**Exercise prompt:** Set down exactly the lines below between the line holding "The height and width of the screenshot is (701, 1356)." and the line holding "The height and width of the screenshot is (486, 682).", inclusive; no other line belongs in the answer.

**Stored records:**
================================

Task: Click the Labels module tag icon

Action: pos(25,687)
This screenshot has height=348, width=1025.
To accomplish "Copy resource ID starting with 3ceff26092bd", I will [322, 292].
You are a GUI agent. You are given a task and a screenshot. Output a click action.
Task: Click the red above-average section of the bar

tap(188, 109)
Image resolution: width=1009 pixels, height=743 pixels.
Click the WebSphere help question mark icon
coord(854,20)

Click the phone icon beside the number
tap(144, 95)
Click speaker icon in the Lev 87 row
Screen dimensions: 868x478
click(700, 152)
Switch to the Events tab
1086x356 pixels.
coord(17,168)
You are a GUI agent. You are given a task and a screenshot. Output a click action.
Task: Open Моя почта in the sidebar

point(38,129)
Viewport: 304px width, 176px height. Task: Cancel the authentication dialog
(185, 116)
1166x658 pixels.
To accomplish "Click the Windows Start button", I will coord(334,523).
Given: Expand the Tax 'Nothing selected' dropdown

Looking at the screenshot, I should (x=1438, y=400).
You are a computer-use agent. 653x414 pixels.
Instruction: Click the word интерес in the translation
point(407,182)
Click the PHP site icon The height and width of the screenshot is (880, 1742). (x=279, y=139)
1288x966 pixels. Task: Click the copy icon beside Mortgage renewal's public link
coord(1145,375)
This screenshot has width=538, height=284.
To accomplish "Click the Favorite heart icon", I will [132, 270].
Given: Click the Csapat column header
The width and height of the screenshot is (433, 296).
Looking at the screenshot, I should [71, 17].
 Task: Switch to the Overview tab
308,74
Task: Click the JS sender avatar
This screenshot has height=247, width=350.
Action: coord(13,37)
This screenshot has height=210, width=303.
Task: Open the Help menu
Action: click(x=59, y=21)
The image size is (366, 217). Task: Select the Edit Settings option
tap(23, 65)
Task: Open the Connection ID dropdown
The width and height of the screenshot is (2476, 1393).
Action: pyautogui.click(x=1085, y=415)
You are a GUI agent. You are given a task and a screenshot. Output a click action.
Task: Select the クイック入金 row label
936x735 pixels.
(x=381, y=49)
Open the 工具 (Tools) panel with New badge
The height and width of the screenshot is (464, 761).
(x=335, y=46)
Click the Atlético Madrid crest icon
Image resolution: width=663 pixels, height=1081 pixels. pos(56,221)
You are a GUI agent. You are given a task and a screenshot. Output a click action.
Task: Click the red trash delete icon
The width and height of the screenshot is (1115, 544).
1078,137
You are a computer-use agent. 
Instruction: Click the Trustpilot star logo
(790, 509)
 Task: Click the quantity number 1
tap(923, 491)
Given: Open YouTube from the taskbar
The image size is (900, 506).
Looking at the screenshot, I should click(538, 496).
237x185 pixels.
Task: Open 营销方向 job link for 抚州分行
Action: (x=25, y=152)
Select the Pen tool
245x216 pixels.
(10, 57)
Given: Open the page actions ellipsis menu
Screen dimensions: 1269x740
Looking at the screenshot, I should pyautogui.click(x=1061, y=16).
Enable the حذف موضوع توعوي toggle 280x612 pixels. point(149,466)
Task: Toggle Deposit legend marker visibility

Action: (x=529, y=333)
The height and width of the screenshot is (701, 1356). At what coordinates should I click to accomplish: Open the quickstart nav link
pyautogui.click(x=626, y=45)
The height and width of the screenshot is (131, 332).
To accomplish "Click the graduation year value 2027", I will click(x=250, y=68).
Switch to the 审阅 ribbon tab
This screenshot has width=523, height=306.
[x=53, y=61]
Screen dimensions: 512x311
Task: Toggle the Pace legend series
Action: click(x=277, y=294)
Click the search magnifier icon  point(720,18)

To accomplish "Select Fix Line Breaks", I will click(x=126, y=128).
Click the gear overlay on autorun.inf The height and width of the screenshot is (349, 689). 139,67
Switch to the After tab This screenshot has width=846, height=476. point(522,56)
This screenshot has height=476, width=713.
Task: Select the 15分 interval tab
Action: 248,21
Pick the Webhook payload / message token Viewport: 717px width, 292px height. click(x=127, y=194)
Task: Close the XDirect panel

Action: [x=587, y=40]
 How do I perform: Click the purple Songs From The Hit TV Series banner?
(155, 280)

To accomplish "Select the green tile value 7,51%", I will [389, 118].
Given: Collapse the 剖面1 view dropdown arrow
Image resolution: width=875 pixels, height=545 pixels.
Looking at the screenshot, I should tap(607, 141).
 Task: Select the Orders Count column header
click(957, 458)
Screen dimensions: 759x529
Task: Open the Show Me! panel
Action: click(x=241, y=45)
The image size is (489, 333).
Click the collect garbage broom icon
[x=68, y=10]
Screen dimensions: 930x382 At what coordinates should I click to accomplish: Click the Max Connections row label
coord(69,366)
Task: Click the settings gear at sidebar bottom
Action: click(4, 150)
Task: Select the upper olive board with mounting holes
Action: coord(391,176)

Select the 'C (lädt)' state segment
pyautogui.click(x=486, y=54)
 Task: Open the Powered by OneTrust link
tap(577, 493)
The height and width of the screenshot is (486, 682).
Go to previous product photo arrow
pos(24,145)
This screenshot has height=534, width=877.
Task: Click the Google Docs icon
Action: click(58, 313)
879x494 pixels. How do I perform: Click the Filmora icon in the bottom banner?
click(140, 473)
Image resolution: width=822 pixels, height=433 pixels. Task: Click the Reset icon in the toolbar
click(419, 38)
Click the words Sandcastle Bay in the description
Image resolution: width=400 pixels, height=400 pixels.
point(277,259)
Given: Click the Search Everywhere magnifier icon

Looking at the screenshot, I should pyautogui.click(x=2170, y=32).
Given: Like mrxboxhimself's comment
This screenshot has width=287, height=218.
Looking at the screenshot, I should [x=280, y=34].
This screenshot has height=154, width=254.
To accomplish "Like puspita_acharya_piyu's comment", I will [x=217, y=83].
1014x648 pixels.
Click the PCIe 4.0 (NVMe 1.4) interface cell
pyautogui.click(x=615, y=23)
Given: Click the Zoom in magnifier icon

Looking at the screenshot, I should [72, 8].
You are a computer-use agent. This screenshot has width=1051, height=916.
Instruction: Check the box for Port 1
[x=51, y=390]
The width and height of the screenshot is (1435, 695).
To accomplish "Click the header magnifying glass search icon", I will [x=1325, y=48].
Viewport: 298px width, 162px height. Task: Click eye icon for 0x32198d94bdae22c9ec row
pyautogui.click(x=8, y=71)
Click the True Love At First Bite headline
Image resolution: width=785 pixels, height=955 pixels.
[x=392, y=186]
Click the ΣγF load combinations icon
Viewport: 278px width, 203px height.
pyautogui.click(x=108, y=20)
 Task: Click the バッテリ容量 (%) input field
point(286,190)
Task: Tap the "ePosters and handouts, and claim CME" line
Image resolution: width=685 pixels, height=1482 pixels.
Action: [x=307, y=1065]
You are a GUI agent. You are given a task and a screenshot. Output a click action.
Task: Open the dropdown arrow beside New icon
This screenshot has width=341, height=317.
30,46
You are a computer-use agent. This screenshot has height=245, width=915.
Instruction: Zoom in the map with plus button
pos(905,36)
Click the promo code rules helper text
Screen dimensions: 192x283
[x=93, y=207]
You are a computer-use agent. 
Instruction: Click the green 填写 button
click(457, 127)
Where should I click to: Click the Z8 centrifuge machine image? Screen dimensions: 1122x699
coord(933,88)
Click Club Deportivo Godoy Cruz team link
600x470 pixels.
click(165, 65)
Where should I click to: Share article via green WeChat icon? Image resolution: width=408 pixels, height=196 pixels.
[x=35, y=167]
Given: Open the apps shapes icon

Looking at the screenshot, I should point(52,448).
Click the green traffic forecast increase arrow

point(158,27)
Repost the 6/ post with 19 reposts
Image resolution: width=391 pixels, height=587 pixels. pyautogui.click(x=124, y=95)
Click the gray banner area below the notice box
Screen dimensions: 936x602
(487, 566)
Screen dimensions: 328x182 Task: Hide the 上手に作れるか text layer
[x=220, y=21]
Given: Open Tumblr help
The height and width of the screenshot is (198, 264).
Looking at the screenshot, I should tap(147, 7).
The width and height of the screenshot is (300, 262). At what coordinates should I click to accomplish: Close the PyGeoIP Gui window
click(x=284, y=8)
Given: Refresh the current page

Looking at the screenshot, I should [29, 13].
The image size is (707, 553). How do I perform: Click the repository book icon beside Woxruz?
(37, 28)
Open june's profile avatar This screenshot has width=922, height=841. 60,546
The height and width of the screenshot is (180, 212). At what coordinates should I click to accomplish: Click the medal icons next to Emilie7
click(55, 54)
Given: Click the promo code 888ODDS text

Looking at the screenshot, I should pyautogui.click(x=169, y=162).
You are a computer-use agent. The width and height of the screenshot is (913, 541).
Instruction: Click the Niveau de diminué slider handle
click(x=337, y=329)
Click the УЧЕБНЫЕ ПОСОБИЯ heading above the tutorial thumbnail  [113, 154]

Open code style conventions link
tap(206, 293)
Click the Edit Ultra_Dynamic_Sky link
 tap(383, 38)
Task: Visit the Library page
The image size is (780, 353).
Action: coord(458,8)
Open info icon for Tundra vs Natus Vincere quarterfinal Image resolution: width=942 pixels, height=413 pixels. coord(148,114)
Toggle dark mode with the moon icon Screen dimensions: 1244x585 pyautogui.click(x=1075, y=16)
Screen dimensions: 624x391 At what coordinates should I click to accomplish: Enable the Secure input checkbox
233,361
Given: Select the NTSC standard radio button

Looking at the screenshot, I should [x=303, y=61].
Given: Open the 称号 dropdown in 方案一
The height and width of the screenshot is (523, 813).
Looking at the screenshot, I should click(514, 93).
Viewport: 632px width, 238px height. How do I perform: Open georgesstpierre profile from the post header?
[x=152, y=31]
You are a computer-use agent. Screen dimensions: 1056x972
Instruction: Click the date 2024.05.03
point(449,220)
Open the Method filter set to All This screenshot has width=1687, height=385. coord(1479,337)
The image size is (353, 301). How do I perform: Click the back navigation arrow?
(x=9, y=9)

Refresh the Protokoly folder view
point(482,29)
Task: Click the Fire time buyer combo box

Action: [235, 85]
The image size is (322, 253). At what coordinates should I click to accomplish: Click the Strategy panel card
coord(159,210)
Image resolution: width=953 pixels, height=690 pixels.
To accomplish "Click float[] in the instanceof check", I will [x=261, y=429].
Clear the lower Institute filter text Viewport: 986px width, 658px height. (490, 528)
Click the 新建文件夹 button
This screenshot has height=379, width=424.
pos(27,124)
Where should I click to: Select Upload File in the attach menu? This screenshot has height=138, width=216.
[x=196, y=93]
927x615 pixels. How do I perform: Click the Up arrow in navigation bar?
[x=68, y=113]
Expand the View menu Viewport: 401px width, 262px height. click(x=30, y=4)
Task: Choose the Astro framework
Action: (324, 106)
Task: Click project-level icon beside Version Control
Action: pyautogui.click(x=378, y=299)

================================

**Result of the exercise:**
The height and width of the screenshot is (701, 1356). At what coordinates should I click to accomplish: Open the quickstart nav link
pyautogui.click(x=626, y=45)
The height and width of the screenshot is (131, 332).
To accomplish "Click the graduation year value 2027", I will click(x=250, y=68).
Switch to the 审阅 ribbon tab
This screenshot has width=523, height=306.
[x=53, y=61]
Screen dimensions: 512x311
Task: Toggle the Pace legend series
Action: click(x=277, y=294)
Click the search magnifier icon  point(720,18)

To accomplish "Select Fix Line Breaks", I will click(x=126, y=128).
Click the gear overlay on autorun.inf The height and width of the screenshot is (349, 689). 139,67
Switch to the After tab This screenshot has width=846, height=476. point(522,56)
This screenshot has height=476, width=713.
Task: Select the 15分 interval tab
Action: 248,21
Pick the Webhook payload / message token Viewport: 717px width, 292px height. click(x=127, y=194)
Task: Close the XDirect panel

Action: [x=587, y=40]
 How do I perform: Click the purple Songs From The Hit TV Series banner?
(155, 280)

To accomplish "Select the green tile value 7,51%", I will [389, 118].
Given: Collapse the 剖面1 view dropdown arrow
Image resolution: width=875 pixels, height=545 pixels.
Looking at the screenshot, I should tap(607, 141).
 Task: Select the Orders Count column header
click(957, 458)
Screen dimensions: 759x529
Task: Open the Show Me! panel
Action: click(x=241, y=45)
The image size is (489, 333).
Click the collect garbage broom icon
[x=68, y=10]
Screen dimensions: 930x382 At what coordinates should I click to accomplish: Click the Max Connections row label
coord(69,366)
Task: Click the settings gear at sidebar bottom
Action: click(4, 150)
Task: Select the upper olive board with mounting holes
Action: coord(391,176)

Select the 'C (lädt)' state segment
pyautogui.click(x=486, y=54)
 Task: Open the Powered by OneTrust link
tap(577, 493)
The height and width of the screenshot is (486, 682).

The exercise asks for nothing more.